Первый дом, который он хотел посетить, был в центре города, на Крещатике. Медленно взбирался по ступенькам. Все кругом знакомо, ничто не изменилось. Шел по мосту, рукой скользил по гладким перилам. Подошел к спуску. Остановился – на мосту ни души. В бескрайней вышине ночь открывала завороженным глазам величественное зрелище. Черным бархатом застилала темь горизонт, перегибаясь, мерцали фосфористым светом, жглись звездные множества. А ниже, там, где сливалась на невидимой грани с небосклоном земля, город рассыпал в темноте миллионы огней...

Навстречу Корчагину по лестнице поднималось несколько человек. Резкие голоса увлеченных спором людей нарушили тишину ночи, и Павел, оторвав взгляд от огней города, стал спускаться с лестницы.

На Крещатике, в бюро пропусков Особого отдела округа, дежурный комендант сообщил Корчагину, что Жухрая в городе уже давно нет. Он долго прощупывал Павла вопросами и, лишь убедившись, что парень лично знаком с Жухраем, рассказал: Федор уже два месяца как отозван на работу в Ташкент, на туркестанский фронт. Огорчение Корчагина было так велико, что он не стал даже спрашивать подробностей, а молча повернулся и вышел на улицу. Усталость навалилась на него и заставила присесть на ступеньки подъезда.

Прошел трамвай, наполняя улицу грохотом и лязгом. На тротуарах бесконечный людской поток.
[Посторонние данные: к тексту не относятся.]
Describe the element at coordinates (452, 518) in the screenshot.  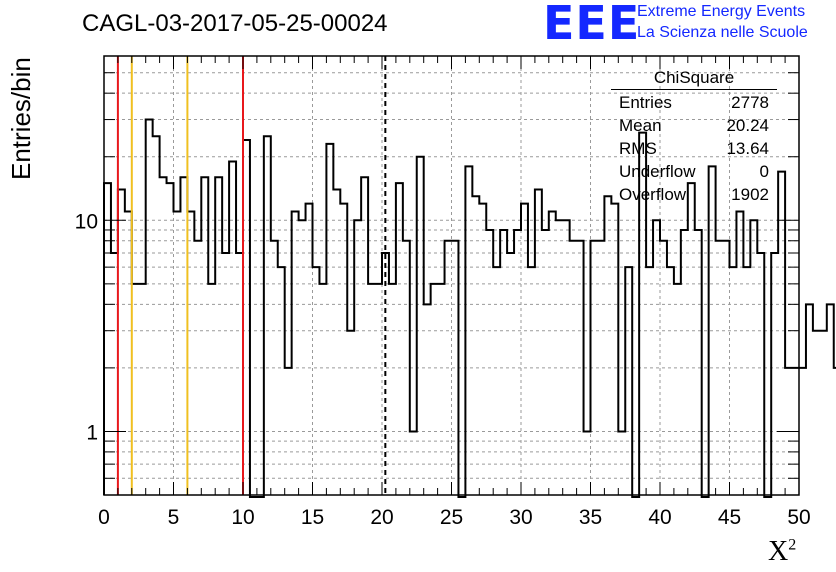
I see `x-tick-label: 25` at that location.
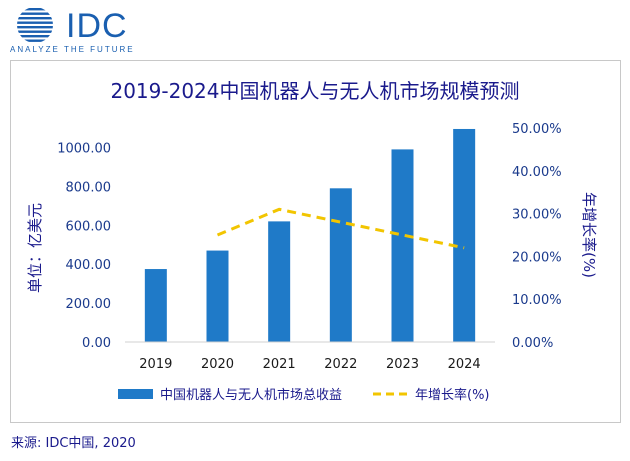 The image size is (630, 461). Describe the element at coordinates (156, 364) in the screenshot. I see `x-tick-label: 2019` at that location.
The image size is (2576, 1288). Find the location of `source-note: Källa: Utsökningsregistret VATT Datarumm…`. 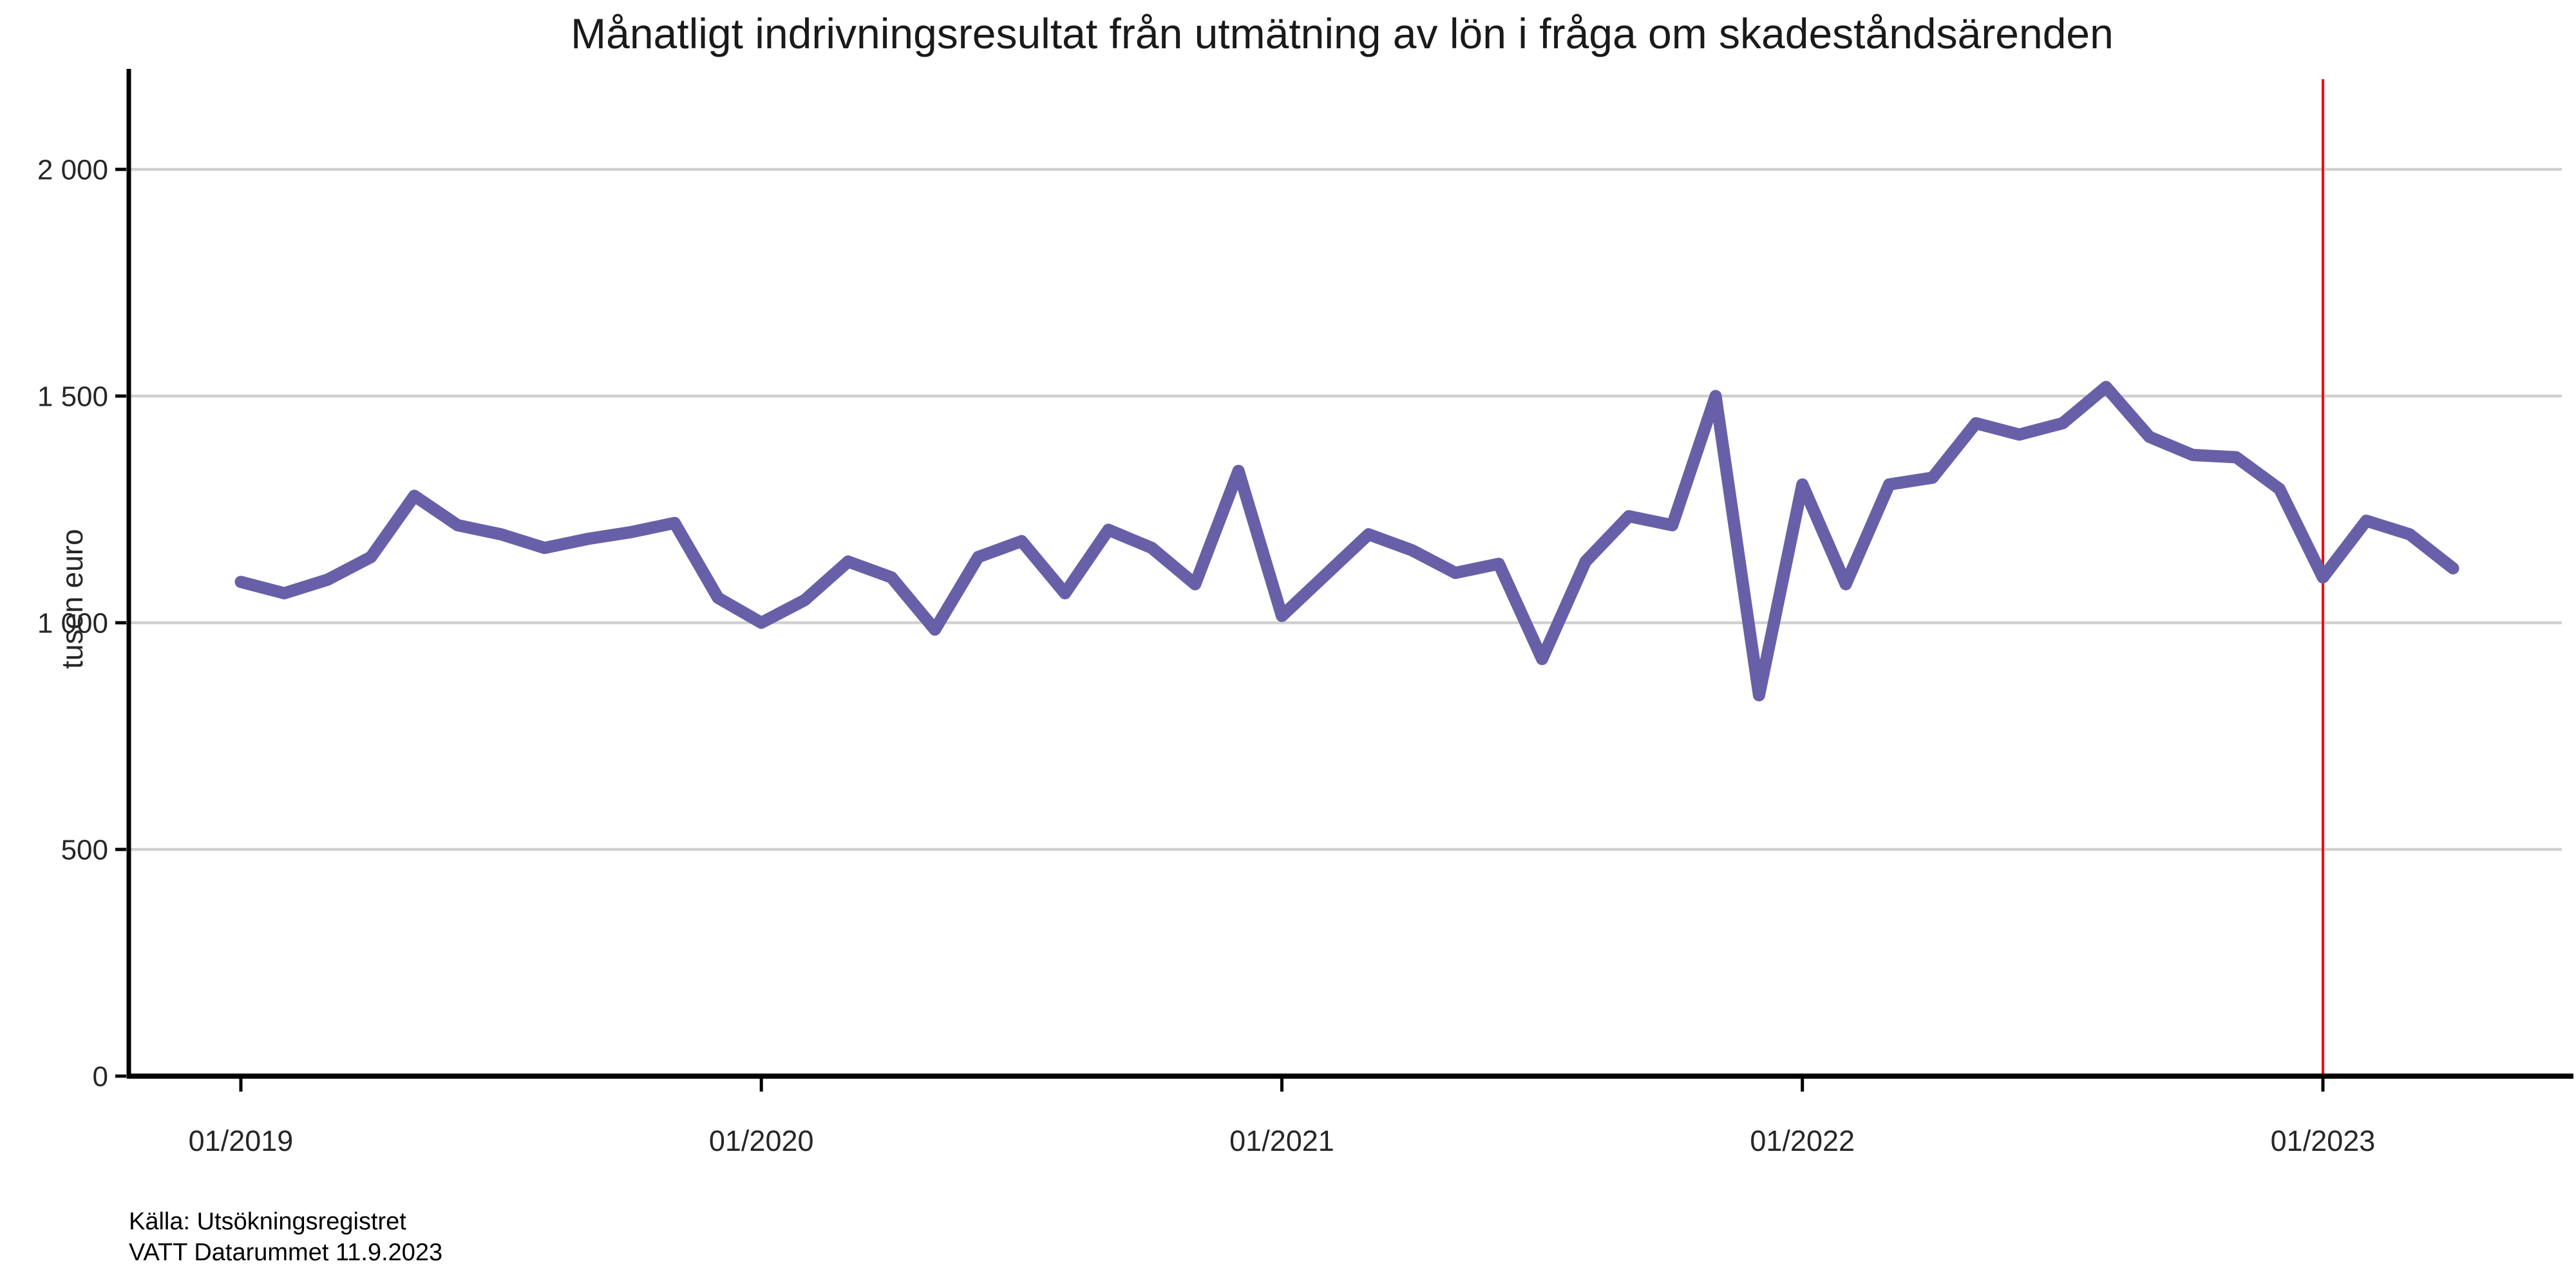

source-note: Källa: Utsökningsregistret VATT Datarumm… is located at coordinates (286, 1238).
Оживленный город – то счастливый смех женщин, то обрывки мужского баса, то тенор юноши, то клокочущая хрипотца старика. Людской поток бесконечен, шаг всегда тороплив. Ярко освещенные трамваи, вспышки автомобильных фар и пожар электроламп вокруг рекламы соседнего кино. И везде люди, наполняющие несмолкаемым говором улицу. Это вечер большого города.

Шум и суета проспекта скрадывали остроту горечи, вызванной известием об отъезде Федора. Куда идти? Возвращаться на Соломенку, где были друзья, – далеко. И сам собой всплыл дом на недалекой отсюда Кругло-Университетской улице. Конечно, он сейчас пойдет туда. Ведь после Федора первым товарищем, которого он хотел бы видеть, была Рита. Там, у Акима или Михаилы, можно и заночевать.

Еще издали наверху в угловом окне увидел свет. Стараясь быть спокойным, потянул к себе дубовую дверь. На площадке постоял несколько секунд. За дверью в комнате Риты слышны голоса, кто-то играл на гитаре.

«Ого, разрешена, значит, и гитара? Режим смягчен», – заключил Корчагин и легонько стукнул кулаком в дверь. Чувствуя, что волнуется, зажал зубами губу.